Given the near-zero risk of default, the minimum entry capital requirement for such banks will be Rs 50 crore compared to the Rs 500 crore required for full-service commercial banks in the country.
The existing banks should be permitted to create a Payments Bank as a subsidiary, the committee added.
The committee has also recommended a set of Wholesale Banks whose primary role would be to lend and would only accept deposits larger than Rs 5 crore.
Since other banks are expected to lend large amounts to such Wholesale Banks, those other banks will be permitted to deduct their net assets to the banking system from the computation of their ANBC (the amounts on which PSL requirements are to be applied).
In view of the fact that they will not take retail deposits, the minimum entry capital requirement for such banks will be Rs 50 crore compared to the Rs 500 crore required for full-service commercial banks.
Moreover, if such a bank has fewer than twenty branches, it will not be required to meet the 25 per cent branching requirement. Institutions with twenty or fewer branches could be referred to as Wholesale Investment Banks while those with a larger branch network could be referred to as Wholesale Consumer Banks, the committee noted in its draft report.
The committee, while laying down its vision statement for financial inclusion and deepening, has suggested providing a universal bank account to all Indians above the age of eighteen years.
On priority sector, the committee has recommended adjusted priority sector lending target of 50 per cent against the current requirement of 40 per cent with sectoral and regional weightages based on the level of difficulty in lending. It has also recommended risks and liquidity transfers through markets. In view of the fact that banks may choose to focus their priority sector strategies on different customer segments and asset classes, the committee has recommended that the regulator should provide specific guidance on differential provisioning norms at the level of each asset class.
On the definition of Non-Banking Finance Companies (NBFCs), the committee has recommended only two categories - one for core investment companies and another category for all other NBFCs.

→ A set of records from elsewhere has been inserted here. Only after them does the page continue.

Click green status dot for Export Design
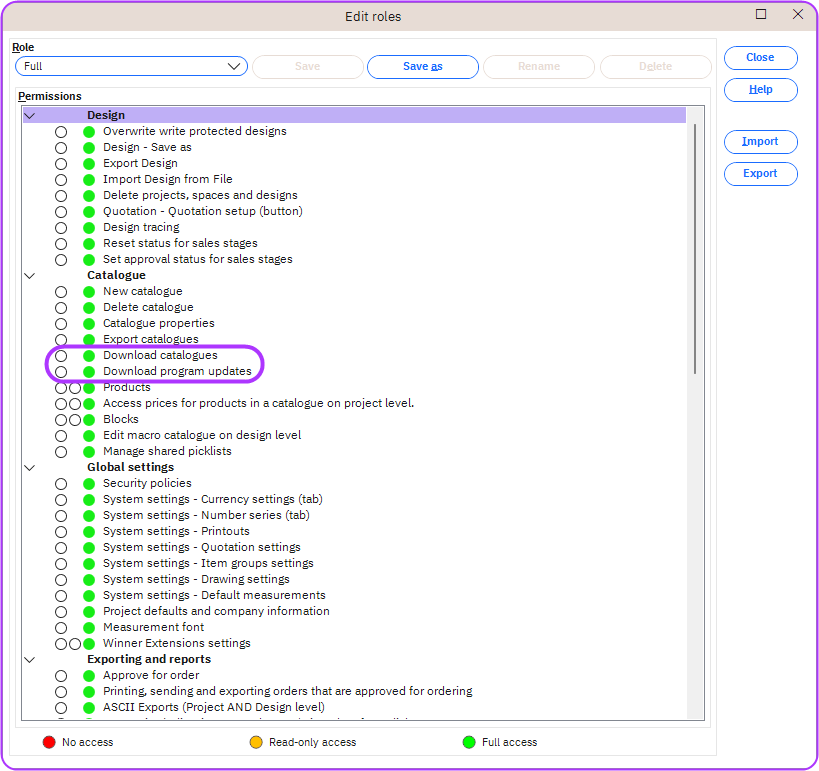 [89, 163]
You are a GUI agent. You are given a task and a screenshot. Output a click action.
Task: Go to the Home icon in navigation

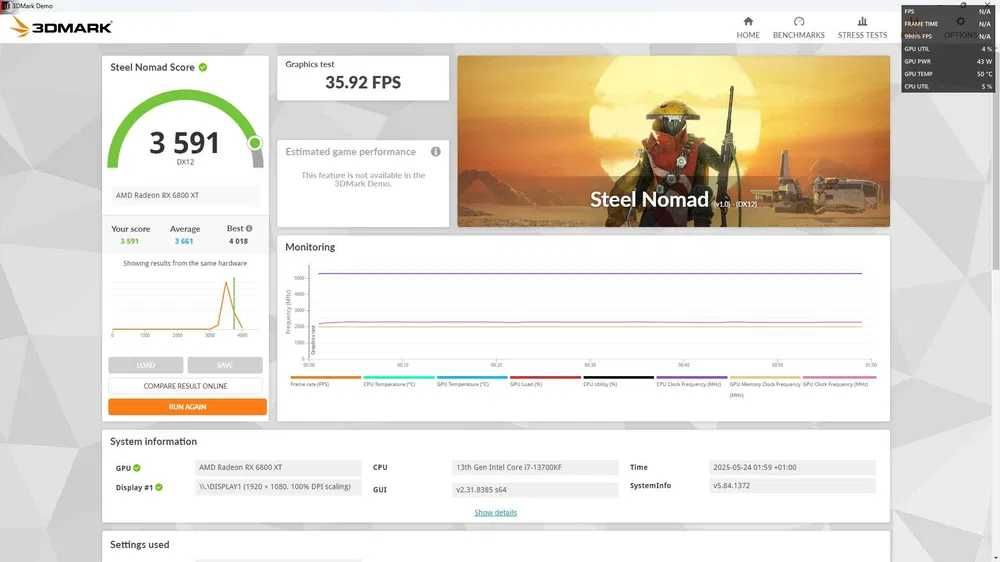coord(747,22)
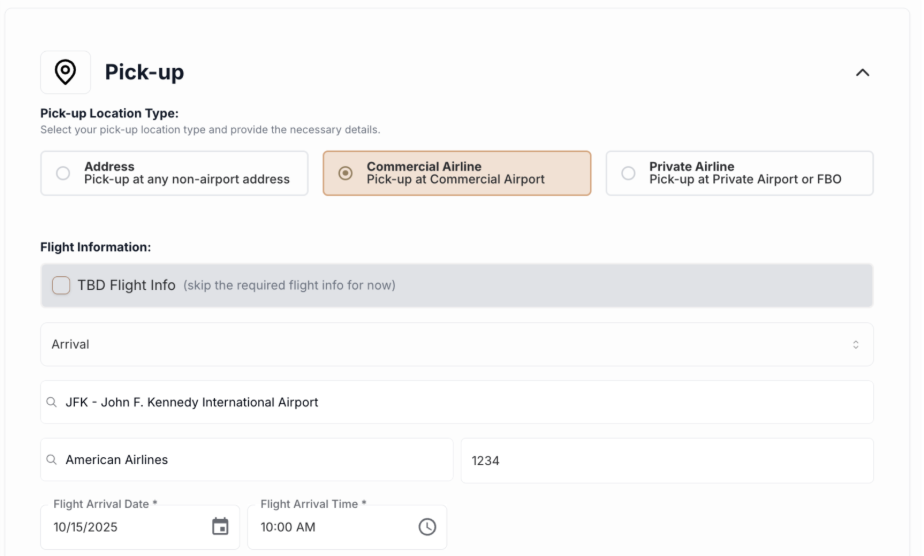Screen dimensions: 924x556
Task: Click the TBD Flight Info label
Action: [x=126, y=286]
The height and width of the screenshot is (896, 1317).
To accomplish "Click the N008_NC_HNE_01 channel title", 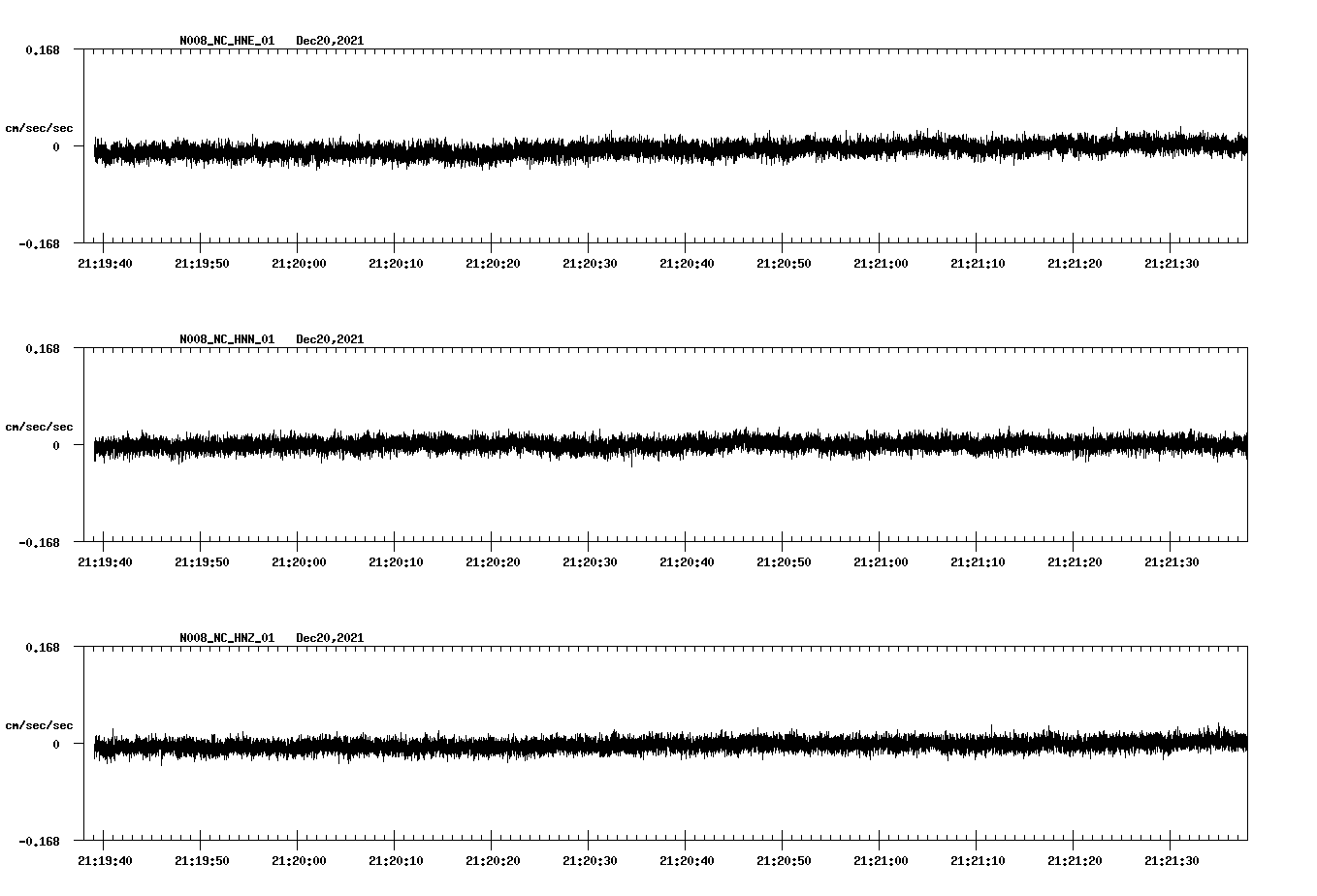I will click(227, 41).
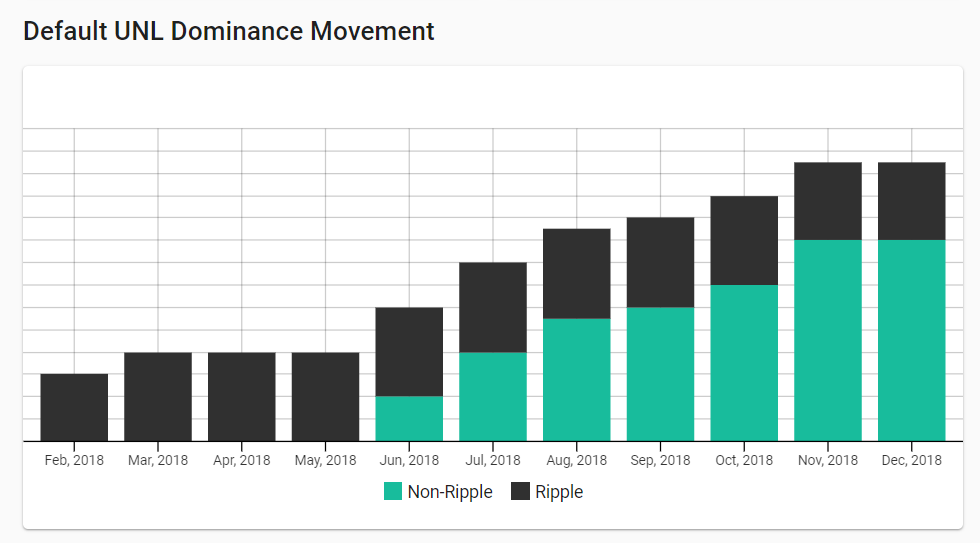Select Oct, 2018 dark bar segment
980x544 pixels.
[x=744, y=240]
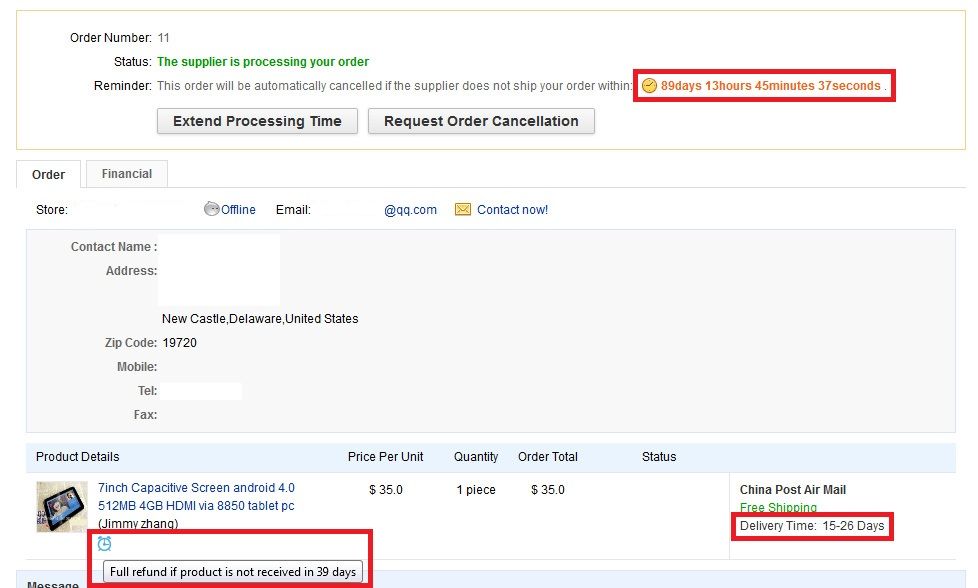This screenshot has width=978, height=588.
Task: Click the Extend Processing Time button
Action: [x=257, y=121]
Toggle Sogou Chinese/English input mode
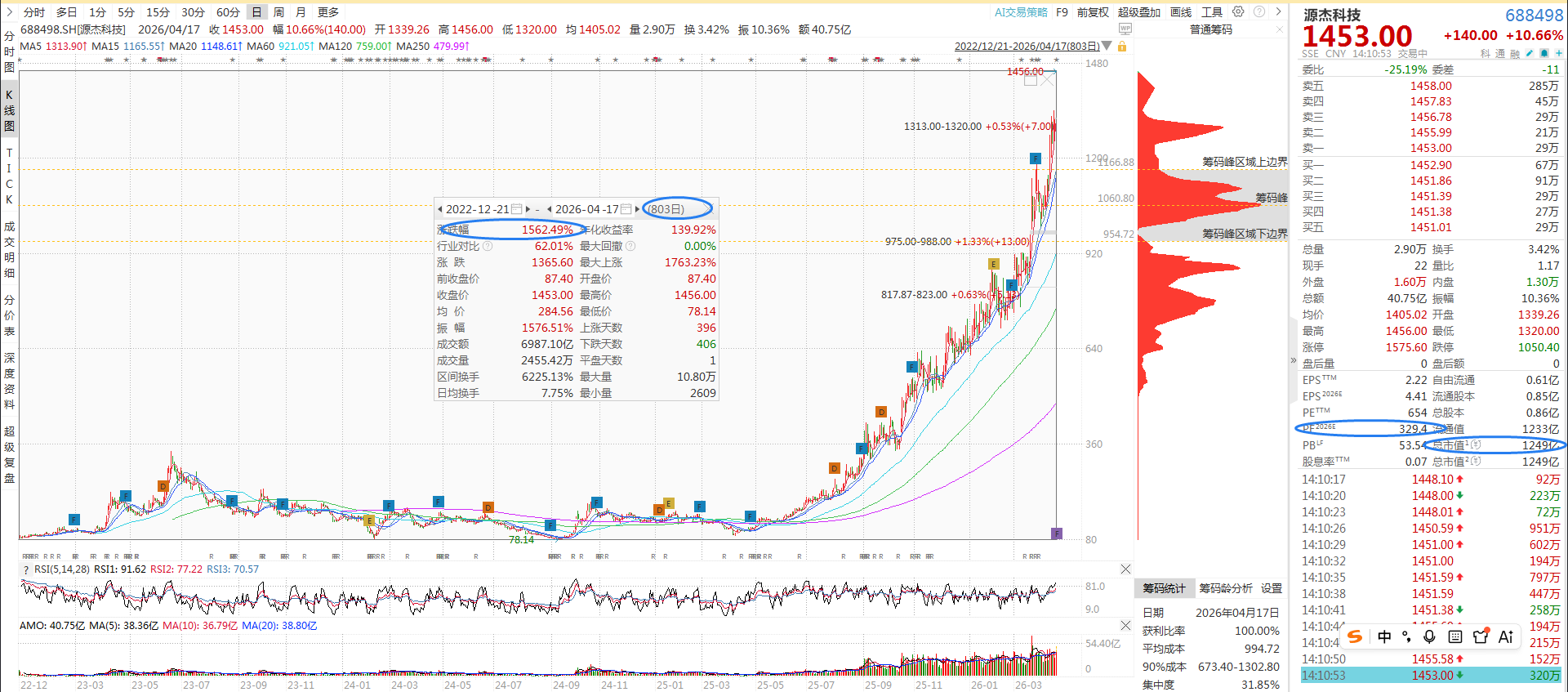Image resolution: width=1568 pixels, height=692 pixels. tap(1384, 636)
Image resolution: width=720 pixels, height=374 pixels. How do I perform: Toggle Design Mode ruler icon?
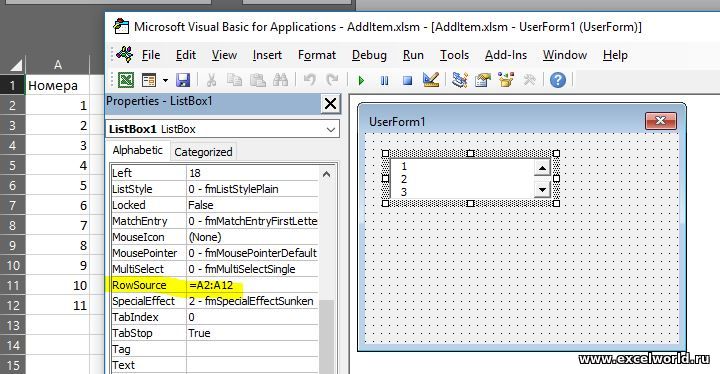tap(431, 80)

It has advocated regulatory convergence between banks and NBFCs based on the principle of neutrality with regard to classification of non-performing assets and the Securitisation and Reconstruction of Financial Assets and Enforcement of Security Interest (SARFAESI) Act, 2002 eligibility.
The committee has also said that a State Finance Regulatory Commission (SFRC) be created into which all the existing state government-level regulators could be merged and functions like the regulation of NGOs, microfinance institutions and local money services business could be added on.
Meanwhile, two members of the committee Axis Bank chief Shikha Sharma and SS Mundra, CMD of Bank of Baroda, noted their opposing views on some of the recommendations of the other members and in a separate note mooted the proposal for ‘Priority Sector Deposits’ (PSD).
They have suggested that RBI may consider identifying certain deposits as PSD and provide certain enablers to the banking system towards achievement of the same. They said PSD would act as a catalyst for the banking system to penetrate into hitherto unbanked regions.
The two bankers said such PSDs may include deposits originating from identified districts in under-banked/unbanked regions and deposits from weaker section and those below the poverty line. They added that since banks shall incur relatively higher costs for origination and servicing of PSD they may be incentivised for actively pursuing PSDs with relaxed Priority Sector Lending (PSL) targets and exemption from maintaining the requisite investments in CRR and SLR securities corresponding to these PSD.